Salary information regarding the AHA's officers and directors isn't included in the report, but it will be available shortly when the association files its annual tax return with the Internal Revenue Service. Revenue and expense data included in the AHA's tax return will be slightly different from the data in the treasurer's report because of different accounting requirements.
The AHA's financial success mirrors that of its hospital membership, which enjoyed a 19% increase in aggregate profits in 1992, to $11.9 billion (Aug. 8, p. 115). Aggregate hospital industry profit figures for 1993 will be available from the AHA later this year.
Driving the association's financial re-sults last year was a $7.6 million dividend from its subsidiary organizations. The AHA has two subsidiaries: American Hospital Association Services, which oversees the association's publishing and insurance operations, and the American Organization of Nurse Executives, a specialty membership society.
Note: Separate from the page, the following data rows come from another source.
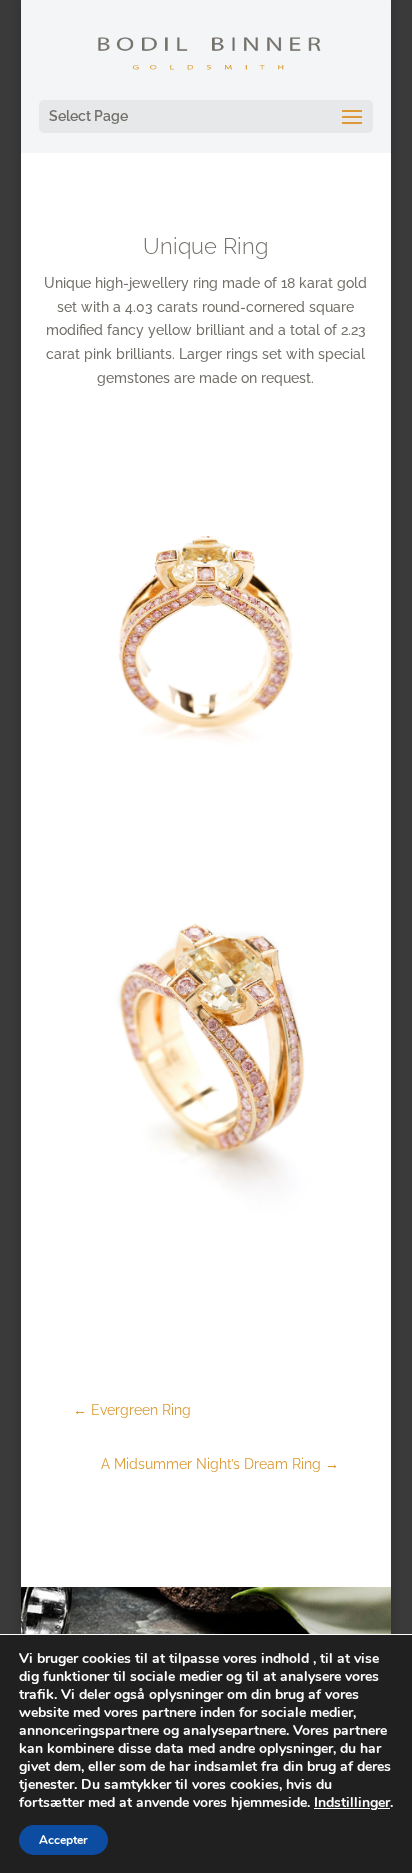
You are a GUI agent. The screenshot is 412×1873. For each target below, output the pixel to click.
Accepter (63, 1840)
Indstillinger (352, 1803)
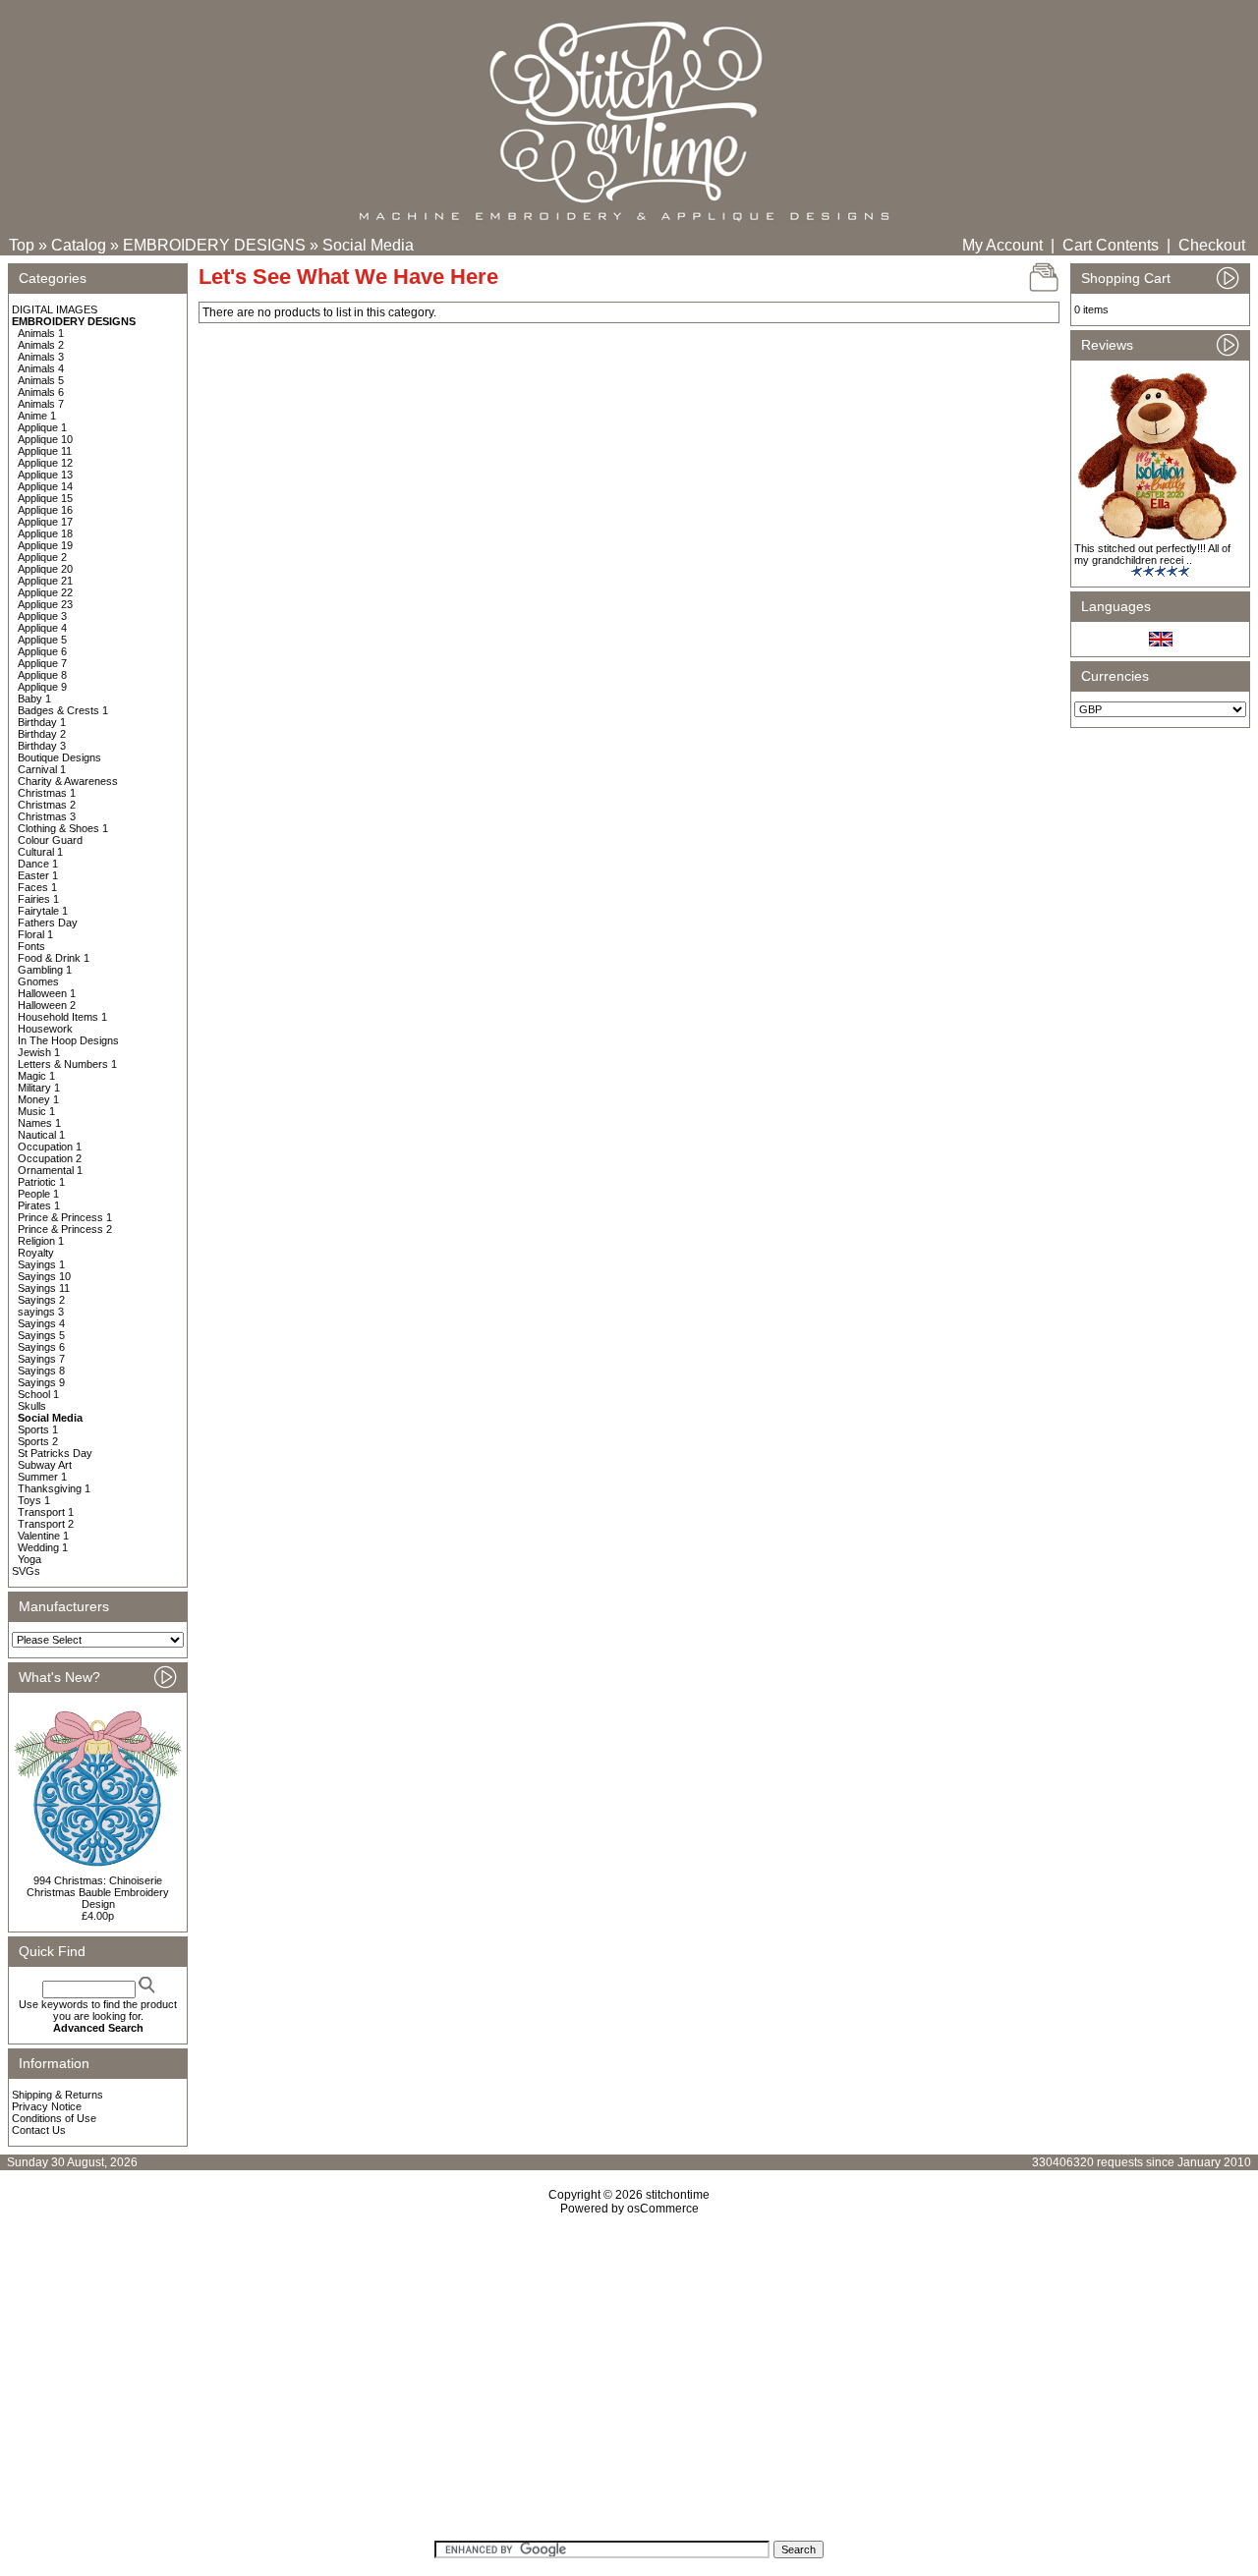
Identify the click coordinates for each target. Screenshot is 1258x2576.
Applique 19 (45, 545)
Of the subsidiary ventures, Health Providers Insurance Co. was the most profitable. HPIC earned $6.9 million on total revenues of $25.5 million.
The AHA is selling HPIC as the association continues to divest major fee-for-service activities. Under the direction of AHA President Richard Davidson, the association is converting into a primarily dues-supported organization.
Without the dividend from the subsidiaries and their $42.6 million in revenues, the AHA earned $777,000 on total revenues of $91.2 million last year, compared with a $220,000 profit on total revenues of $88.5 million in 1992.
The association collected about $60.9 million in membership dues last year from hospitals and individuals who belong to the AHA's 16 personal membership groups. That's up from about $53.5 million in membership dues collected in 1992.
At the annual convention last week, the AHA's House of Delegates passed a bylaws change allowing the association to revamp its long-standing dues structure, which is based on increases in hospital expenses (See related story, p. 4).